_THE PROBLEM:_
Would you repeat each line below precisely as it stands?
─── MATERIALS PROVIDED ───
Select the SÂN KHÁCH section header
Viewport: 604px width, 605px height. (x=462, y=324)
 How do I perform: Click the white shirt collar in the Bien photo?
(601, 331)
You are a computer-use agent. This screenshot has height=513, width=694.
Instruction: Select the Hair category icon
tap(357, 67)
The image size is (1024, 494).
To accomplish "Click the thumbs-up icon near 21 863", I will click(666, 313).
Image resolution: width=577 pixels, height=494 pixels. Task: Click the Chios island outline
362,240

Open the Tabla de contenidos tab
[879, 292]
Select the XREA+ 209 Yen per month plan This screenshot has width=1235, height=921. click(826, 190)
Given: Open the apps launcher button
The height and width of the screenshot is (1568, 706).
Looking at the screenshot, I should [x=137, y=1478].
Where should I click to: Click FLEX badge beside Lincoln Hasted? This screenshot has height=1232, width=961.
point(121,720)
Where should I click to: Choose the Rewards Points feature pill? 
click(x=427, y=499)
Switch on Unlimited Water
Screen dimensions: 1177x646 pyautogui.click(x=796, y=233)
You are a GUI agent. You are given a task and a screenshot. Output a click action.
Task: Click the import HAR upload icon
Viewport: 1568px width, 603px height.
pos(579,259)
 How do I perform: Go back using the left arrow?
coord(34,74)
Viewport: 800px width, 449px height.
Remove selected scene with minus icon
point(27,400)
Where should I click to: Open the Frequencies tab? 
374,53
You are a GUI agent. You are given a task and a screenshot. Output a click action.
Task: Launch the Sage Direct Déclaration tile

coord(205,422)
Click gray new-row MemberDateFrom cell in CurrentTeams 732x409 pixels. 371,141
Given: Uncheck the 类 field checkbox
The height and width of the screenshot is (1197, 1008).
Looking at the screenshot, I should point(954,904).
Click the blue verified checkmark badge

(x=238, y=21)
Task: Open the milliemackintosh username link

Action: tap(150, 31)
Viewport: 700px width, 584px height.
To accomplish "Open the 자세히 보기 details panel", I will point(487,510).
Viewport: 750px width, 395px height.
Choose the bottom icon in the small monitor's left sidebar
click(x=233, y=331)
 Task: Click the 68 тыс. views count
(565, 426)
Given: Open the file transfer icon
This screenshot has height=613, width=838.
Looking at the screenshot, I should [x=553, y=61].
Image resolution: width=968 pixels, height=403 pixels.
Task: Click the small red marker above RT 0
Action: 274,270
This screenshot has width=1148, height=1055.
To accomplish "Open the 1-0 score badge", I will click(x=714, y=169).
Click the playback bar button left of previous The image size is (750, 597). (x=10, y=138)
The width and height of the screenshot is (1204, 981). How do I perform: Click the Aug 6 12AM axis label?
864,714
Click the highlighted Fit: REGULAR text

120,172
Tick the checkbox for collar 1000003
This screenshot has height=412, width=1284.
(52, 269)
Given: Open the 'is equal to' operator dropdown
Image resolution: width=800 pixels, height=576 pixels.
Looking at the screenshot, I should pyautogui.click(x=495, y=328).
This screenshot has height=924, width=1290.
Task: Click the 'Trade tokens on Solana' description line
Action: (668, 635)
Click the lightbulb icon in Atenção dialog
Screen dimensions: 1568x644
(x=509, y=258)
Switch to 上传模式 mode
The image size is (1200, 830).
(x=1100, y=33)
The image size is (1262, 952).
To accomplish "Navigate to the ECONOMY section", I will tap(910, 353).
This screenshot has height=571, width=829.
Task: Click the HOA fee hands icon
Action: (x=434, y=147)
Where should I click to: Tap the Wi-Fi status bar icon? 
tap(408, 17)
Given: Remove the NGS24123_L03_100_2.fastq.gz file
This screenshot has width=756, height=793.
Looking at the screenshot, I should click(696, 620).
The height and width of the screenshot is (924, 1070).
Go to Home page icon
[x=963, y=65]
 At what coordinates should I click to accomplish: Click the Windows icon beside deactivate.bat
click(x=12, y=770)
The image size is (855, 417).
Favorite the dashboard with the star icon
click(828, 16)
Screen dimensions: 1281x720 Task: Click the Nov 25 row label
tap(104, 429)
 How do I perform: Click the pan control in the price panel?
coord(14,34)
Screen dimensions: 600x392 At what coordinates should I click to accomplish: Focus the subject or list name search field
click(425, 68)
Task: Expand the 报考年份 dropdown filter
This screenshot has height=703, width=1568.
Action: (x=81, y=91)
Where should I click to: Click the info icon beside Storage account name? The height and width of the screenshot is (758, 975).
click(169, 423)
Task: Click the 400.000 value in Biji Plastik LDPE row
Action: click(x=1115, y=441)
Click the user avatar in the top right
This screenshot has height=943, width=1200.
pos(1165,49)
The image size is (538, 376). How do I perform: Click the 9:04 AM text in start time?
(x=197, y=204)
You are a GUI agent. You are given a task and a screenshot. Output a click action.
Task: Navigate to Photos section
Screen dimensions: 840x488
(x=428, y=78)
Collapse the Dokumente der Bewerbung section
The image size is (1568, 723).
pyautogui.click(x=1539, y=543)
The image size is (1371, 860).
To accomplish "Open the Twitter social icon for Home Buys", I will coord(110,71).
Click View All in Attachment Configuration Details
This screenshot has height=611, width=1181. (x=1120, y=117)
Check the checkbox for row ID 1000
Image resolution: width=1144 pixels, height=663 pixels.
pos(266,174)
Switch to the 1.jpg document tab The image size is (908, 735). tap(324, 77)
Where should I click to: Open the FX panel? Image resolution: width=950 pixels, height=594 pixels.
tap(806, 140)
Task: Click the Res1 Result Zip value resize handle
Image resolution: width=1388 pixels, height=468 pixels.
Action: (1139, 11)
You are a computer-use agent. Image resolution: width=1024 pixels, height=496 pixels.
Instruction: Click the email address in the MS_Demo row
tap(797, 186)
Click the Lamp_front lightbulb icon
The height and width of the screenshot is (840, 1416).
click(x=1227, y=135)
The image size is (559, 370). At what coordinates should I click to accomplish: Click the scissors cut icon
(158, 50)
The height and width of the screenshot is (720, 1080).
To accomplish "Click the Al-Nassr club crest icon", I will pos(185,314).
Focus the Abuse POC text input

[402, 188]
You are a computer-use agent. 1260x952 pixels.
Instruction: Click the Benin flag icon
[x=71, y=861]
───
_SOLUTION BELOW:_
Select the SÂN KHÁCH section header
Viewport: 604px width, 605px height. (x=462, y=324)
 How do I perform: Click the white shirt collar in the Bien photo?
(601, 331)
You are a computer-use agent. This screenshot has height=513, width=694.
Instruction: Select the Hair category icon
tap(357, 67)
The image size is (1024, 494).
To accomplish "Click the thumbs-up icon near 21 863", I will click(666, 313).
Image resolution: width=577 pixels, height=494 pixels. Task: Click the Chios island outline
362,240

Open the Tabla de contenidos tab
[879, 292]
Select the XREA+ 209 Yen per month plan This screenshot has width=1235, height=921. click(826, 190)
Given: Open the apps launcher button
The height and width of the screenshot is (1568, 706).
Looking at the screenshot, I should [x=137, y=1478].
Where should I click to: Click FLEX badge beside Lincoln Hasted? This screenshot has height=1232, width=961.
point(121,720)
Where should I click to: Choose the Rewards Points feature pill? 
click(x=427, y=499)
Switch on Unlimited Water
Screen dimensions: 1177x646 pyautogui.click(x=796, y=233)
You are a GUI agent. You are given a task and a screenshot. Output a click action.
Task: Click the import HAR upload icon
Viewport: 1568px width, 603px height.
pos(579,259)
 How do I perform: Go back using the left arrow?
coord(34,74)
Viewport: 800px width, 449px height.
Remove selected scene with minus icon
point(27,400)
Where should I click to: Open the Frequencies tab? 
374,53
You are a GUI agent. You are given a task and a screenshot. Output a click action.
Task: Launch the Sage Direct Déclaration tile

coord(205,422)
Click gray new-row MemberDateFrom cell in CurrentTeams 732x409 pixels. 371,141
Given: Uncheck the 类 field checkbox
The height and width of the screenshot is (1197, 1008).
Looking at the screenshot, I should point(954,904).
Click the blue verified checkmark badge

(x=238, y=21)
Task: Open the milliemackintosh username link

Action: tap(150, 31)
Viewport: 700px width, 584px height.
To accomplish "Open the 자세히 보기 details panel", I will point(487,510).
Viewport: 750px width, 395px height.
Choose the bottom icon in the small monitor's left sidebar
click(x=233, y=331)
 Task: Click the 68 тыс. views count
(565, 426)
Given: Open the file transfer icon
This screenshot has height=613, width=838.
Looking at the screenshot, I should [x=553, y=61].
Image resolution: width=968 pixels, height=403 pixels.
Task: Click the small red marker above RT 0
Action: 274,270
This screenshot has width=1148, height=1055.
To accomplish "Open the 1-0 score badge", I will click(x=714, y=169).
Click the playback bar button left of previous The image size is (750, 597). (x=10, y=138)
The width and height of the screenshot is (1204, 981). How do I perform: Click the Aug 6 12AM axis label?
864,714
Click the highlighted Fit: REGULAR text

120,172
Tick the checkbox for collar 1000003
This screenshot has height=412, width=1284.
(52, 269)
Given: Open the 'is equal to' operator dropdown
Image resolution: width=800 pixels, height=576 pixels.
Looking at the screenshot, I should pyautogui.click(x=495, y=328).
This screenshot has height=924, width=1290.
Task: Click the 'Trade tokens on Solana' description line
Action: (668, 635)
Click the lightbulb icon in Atenção dialog
Screen dimensions: 1568x644
(x=509, y=258)
Switch to 上传模式 mode
The image size is (1200, 830).
(x=1100, y=33)
The image size is (1262, 952).
To accomplish "Navigate to the ECONOMY section", I will tap(910, 353).
This screenshot has height=571, width=829.
Task: Click the HOA fee hands icon
Action: (x=434, y=147)
Where should I click to: Tap the Wi-Fi status bar icon? 
tap(408, 17)
Given: Remove the NGS24123_L03_100_2.fastq.gz file
This screenshot has width=756, height=793.
Looking at the screenshot, I should click(696, 620).
The height and width of the screenshot is (924, 1070).
Go to Home page icon
[x=963, y=65]
 At what coordinates should I click to accomplish: Click the Windows icon beside deactivate.bat
click(x=12, y=770)
The image size is (855, 417).
Favorite the dashboard with the star icon
click(828, 16)
Screen dimensions: 1281x720 Task: Click the Nov 25 row label
tap(104, 429)
 How do I perform: Click the pan control in the price panel?
coord(14,34)
Screen dimensions: 600x392 At what coordinates should I click to accomplish: Focus the subject or list name search field
click(425, 68)
Task: Expand the 报考年份 dropdown filter
This screenshot has height=703, width=1568.
Action: (x=81, y=91)
Where should I click to: Click the info icon beside Storage account name? The height and width of the screenshot is (758, 975).
click(169, 423)
Task: Click the 400.000 value in Biji Plastik LDPE row
Action: click(x=1115, y=441)
Click the user avatar in the top right
This screenshot has height=943, width=1200.
pos(1165,49)
The image size is (538, 376). How do I perform: Click the 9:04 AM text in start time?
(x=197, y=204)
You are a GUI agent. You are given a task and a screenshot. Output a click action.
Task: Navigate to Photos section
Screen dimensions: 840x488
(x=428, y=78)
Collapse the Dokumente der Bewerbung section
The image size is (1568, 723).
pyautogui.click(x=1539, y=543)
The image size is (1371, 860).
To accomplish "Open the Twitter social icon for Home Buys", I will coord(110,71).
Click View All in Attachment Configuration Details
This screenshot has height=611, width=1181. (x=1120, y=117)
Check the checkbox for row ID 1000
Image resolution: width=1144 pixels, height=663 pixels.
pos(266,174)
Switch to the 1.jpg document tab The image size is (908, 735). tap(324, 77)
Where should I click to: Open the FX panel? Image resolution: width=950 pixels, height=594 pixels.
tap(806, 140)
Task: Click the Res1 Result Zip value resize handle
Image resolution: width=1388 pixels, height=468 pixels.
Action: (1139, 11)
You are a computer-use agent. Image resolution: width=1024 pixels, height=496 pixels.
Instruction: Click the email address in the MS_Demo row
tap(797, 186)
Click the Lamp_front lightbulb icon
The height and width of the screenshot is (840, 1416).
click(x=1227, y=135)
The image size is (559, 370). At what coordinates should I click to accomplish: Click the scissors cut icon
(158, 50)
The height and width of the screenshot is (720, 1080).
To accomplish "Click the Al-Nassr club crest icon", I will pos(185,314).
Focus the Abuse POC text input

[402, 188]
You are a computer-use agent. 1260x952 pixels.
Instruction: Click the Benin flag icon
[x=71, y=861]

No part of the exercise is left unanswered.